In the recent past, we have reported percutaneous closure of the VV after repair of supracardiac TAPVC using an Amplatzer duct occluder in a partially banded VV [5]. Use of Amplatzer Vascular Plug 1 for closure of persistent unligated VV after infracardiac TAPVC repair has been reported [4]. Although isolated reports describe interventional closure, use of Amplatzer Vascular Plug II to close a large VV after supracardiac TAPVC repair has not been reported to our knowledge.
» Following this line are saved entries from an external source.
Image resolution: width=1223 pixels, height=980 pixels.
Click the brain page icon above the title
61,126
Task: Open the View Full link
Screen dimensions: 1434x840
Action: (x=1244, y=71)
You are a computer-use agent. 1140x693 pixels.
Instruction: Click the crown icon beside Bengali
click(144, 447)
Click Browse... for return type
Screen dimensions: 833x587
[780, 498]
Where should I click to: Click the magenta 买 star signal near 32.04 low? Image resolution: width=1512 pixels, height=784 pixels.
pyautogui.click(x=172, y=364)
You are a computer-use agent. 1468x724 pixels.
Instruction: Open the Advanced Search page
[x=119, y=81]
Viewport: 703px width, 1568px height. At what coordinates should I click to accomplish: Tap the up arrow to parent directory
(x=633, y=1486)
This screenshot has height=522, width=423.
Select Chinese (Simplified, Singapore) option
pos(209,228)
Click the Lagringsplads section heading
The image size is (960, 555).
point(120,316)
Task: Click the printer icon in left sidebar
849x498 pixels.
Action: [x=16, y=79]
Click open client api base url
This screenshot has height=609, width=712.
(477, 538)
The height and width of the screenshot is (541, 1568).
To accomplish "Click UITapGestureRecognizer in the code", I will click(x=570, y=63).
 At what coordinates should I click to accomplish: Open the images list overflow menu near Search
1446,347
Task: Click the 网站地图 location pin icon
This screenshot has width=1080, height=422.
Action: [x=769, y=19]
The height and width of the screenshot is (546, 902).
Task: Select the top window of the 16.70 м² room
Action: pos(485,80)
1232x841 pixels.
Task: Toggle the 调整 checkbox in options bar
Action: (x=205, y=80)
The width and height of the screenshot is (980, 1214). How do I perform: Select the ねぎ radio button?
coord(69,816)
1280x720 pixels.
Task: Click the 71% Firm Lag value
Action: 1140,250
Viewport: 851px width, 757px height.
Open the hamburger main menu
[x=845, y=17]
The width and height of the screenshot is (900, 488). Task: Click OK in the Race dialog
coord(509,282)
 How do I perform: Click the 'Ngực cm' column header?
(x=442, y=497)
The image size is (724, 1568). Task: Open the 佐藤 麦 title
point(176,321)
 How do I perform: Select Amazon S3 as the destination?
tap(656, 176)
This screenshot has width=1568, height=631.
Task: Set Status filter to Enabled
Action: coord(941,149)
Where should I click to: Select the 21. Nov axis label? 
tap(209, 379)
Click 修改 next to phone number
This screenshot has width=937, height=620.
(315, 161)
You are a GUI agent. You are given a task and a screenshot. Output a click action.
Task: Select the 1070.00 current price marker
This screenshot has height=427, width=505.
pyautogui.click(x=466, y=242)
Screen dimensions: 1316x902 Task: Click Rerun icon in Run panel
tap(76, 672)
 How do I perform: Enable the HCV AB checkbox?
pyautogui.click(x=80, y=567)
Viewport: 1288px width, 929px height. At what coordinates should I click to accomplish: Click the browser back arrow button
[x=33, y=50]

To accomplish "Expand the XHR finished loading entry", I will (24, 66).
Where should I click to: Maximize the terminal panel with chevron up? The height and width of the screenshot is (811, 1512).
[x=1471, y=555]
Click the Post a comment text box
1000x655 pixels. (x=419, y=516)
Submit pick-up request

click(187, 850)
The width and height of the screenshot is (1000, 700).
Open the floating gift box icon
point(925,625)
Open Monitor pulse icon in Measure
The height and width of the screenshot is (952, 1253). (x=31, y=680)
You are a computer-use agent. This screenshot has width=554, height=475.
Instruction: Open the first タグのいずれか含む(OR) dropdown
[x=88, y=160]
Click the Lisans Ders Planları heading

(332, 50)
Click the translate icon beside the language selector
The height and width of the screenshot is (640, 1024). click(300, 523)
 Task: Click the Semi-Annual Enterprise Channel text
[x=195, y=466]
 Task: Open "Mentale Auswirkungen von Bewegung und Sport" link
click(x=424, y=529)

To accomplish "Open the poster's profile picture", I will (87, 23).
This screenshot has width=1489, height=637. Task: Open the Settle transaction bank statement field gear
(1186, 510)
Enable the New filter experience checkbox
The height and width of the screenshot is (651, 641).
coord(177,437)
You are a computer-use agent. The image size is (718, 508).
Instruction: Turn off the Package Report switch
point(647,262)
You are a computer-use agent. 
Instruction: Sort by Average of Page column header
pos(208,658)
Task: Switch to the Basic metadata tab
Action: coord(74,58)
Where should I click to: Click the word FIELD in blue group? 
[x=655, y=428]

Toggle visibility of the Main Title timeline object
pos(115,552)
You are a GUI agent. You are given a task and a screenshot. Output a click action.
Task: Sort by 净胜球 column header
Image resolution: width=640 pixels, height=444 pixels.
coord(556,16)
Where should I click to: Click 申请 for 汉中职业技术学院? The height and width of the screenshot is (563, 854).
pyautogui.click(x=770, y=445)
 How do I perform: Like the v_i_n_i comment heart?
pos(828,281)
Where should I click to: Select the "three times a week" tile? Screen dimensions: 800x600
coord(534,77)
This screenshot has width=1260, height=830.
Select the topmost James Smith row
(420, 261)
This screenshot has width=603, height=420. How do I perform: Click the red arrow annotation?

Amplatzer Vascular Plug II, which successfully occluded the VV, had a diameter approximately 50 % larger than the vessel diameter as measured by echocardiography. In this case, the echocardiograophic measurement seemed to correlate better with the actual size of the VV. The clinician using Amplatzer Vascular Plug II must ensure that the occlusion site has sufficient length to accommodate the deployed device so that the device does not obstruct flow in the proximal or distal vascular structures.

We conclude that a patent VV left unligated and unbanded after supracardiac TAPVC repair may be successfully treated via percutaneous means by choosing an appropriate device.